_INSTRUCTIONS FOR THE TASK:_ The expected answer holds every line from the first line of the data below through the line containing "Magandhi Hostel (60, 2088)", exactly as written, and no other line.

_INFORMATION SHOWN:_
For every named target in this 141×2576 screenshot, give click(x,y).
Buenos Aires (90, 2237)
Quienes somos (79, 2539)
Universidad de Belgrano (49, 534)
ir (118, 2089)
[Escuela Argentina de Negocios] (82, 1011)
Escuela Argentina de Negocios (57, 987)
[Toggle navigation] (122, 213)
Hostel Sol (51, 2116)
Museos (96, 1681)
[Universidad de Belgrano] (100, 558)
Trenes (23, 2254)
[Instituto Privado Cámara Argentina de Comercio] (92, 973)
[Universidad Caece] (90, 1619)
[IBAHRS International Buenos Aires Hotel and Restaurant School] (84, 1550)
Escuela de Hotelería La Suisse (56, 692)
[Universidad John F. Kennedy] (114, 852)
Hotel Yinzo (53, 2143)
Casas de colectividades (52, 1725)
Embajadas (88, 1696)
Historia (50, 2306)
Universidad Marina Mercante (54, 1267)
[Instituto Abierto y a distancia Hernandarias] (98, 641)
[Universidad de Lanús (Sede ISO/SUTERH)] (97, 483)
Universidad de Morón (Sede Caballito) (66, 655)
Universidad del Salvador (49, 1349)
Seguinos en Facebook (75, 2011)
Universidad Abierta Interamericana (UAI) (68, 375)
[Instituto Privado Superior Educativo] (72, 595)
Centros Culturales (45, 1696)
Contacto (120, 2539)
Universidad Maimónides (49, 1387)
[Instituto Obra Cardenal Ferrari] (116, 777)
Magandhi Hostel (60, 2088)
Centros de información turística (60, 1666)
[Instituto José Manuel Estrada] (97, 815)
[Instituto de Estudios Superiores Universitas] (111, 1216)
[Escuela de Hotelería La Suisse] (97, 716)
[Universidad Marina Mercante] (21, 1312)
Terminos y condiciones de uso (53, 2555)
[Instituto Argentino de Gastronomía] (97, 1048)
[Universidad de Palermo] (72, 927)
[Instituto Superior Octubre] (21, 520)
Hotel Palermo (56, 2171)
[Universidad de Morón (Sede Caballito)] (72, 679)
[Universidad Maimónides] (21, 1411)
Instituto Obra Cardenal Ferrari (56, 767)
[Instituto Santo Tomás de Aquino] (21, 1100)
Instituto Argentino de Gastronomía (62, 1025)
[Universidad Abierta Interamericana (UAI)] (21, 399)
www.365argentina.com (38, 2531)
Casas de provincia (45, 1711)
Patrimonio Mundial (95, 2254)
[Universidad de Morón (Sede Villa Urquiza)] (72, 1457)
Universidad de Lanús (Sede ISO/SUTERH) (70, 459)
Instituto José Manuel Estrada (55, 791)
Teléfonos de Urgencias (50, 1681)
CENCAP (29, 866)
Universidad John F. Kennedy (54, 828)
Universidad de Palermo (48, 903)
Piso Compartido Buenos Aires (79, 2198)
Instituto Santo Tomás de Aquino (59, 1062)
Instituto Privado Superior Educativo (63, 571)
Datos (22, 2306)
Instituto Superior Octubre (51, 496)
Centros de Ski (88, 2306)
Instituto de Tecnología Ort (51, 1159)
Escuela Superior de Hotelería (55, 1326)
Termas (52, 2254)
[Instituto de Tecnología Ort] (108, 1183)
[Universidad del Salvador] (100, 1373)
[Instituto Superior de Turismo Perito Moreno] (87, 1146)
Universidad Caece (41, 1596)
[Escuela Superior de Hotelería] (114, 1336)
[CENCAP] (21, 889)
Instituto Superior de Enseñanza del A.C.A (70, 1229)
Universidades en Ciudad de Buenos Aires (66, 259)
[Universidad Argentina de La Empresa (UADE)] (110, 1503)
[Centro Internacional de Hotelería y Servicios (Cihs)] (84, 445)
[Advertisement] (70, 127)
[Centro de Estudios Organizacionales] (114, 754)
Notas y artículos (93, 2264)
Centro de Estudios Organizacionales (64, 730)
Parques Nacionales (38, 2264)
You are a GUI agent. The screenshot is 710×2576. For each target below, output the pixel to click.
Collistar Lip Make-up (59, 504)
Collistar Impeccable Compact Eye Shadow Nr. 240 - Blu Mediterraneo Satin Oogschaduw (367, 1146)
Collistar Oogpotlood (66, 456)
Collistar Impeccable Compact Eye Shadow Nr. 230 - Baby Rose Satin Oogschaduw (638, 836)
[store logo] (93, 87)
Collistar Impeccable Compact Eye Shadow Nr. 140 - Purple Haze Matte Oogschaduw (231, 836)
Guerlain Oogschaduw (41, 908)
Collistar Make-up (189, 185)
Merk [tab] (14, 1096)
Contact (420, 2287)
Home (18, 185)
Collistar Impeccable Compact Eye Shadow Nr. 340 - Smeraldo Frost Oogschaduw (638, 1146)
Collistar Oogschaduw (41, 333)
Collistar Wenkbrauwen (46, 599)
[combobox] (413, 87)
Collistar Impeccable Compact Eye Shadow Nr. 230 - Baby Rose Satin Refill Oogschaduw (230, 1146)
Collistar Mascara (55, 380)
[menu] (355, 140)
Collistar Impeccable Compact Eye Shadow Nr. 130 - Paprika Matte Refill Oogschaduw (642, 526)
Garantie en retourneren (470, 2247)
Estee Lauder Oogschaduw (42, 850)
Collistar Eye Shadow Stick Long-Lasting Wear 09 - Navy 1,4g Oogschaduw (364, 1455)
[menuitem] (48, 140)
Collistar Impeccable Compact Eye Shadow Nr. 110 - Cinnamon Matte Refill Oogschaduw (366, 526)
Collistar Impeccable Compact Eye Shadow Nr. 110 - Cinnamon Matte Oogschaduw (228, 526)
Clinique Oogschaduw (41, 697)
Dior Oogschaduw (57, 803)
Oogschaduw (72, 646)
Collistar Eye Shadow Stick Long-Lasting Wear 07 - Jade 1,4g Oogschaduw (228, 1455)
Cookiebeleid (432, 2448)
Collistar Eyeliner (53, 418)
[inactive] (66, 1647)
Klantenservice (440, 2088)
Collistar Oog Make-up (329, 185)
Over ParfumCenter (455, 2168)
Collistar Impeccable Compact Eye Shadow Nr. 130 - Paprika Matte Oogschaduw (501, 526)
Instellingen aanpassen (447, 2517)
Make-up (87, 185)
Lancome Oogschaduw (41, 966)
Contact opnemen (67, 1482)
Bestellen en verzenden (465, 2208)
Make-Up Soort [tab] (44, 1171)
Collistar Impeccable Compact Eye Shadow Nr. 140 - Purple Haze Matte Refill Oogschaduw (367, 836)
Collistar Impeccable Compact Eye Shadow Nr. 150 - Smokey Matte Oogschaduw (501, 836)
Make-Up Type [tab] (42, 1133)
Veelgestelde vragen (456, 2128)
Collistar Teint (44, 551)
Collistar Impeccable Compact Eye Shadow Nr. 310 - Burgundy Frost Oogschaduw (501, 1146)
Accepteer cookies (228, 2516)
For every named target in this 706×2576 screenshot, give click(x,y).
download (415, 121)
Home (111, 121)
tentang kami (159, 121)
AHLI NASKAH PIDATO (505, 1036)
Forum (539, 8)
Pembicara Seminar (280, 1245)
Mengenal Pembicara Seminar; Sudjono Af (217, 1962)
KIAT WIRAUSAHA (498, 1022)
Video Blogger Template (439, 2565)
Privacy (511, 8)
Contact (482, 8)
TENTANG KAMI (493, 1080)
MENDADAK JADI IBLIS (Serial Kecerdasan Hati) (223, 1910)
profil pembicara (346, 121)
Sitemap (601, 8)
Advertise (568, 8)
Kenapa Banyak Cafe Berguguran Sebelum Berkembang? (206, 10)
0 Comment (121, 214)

_RESULT BELOW:_
For every named target in this 141×2576 screenshot, give click(x,y).
Buenos Aires (90, 2237)
Quienes somos (79, 2539)
Universidad de Belgrano (49, 534)
ir (118, 2089)
[Escuela Argentina de Negocios] (82, 1011)
Escuela Argentina de Negocios (57, 987)
[Toggle navigation] (122, 213)
Hostel Sol (51, 2116)
Museos (96, 1681)
[Universidad de Belgrano] (100, 558)
Trenes (23, 2254)
[Instituto Privado Cámara Argentina de Comercio] (92, 973)
[Universidad Caece] (90, 1619)
[IBAHRS International Buenos Aires Hotel and Restaurant School] (84, 1550)
Escuela de Hotelería La Suisse (56, 692)
[Universidad John F. Kennedy] (114, 852)
Hotel Yinzo (53, 2143)
Casas de colectividades (52, 1725)
Embajadas (88, 1696)
Historia (50, 2306)
Universidad Marina Mercante (54, 1267)
[Instituto Abierto y a distancia Hernandarias] (98, 641)
[Universidad de Lanús (Sede ISO/SUTERH)] (97, 483)
Universidad de Morón (Sede Caballito) (66, 655)
Universidad del Salvador (49, 1349)
Seguinos en Facebook (75, 2011)
Universidad Abierta Interamericana (UAI) (68, 375)
[Instituto Privado Superior Educativo] (72, 595)
Centros Culturales (45, 1696)
Contacto (120, 2539)
Universidad Maimónides (49, 1387)
[Instituto Obra Cardenal Ferrari] (116, 777)
Magandhi Hostel (60, 2088)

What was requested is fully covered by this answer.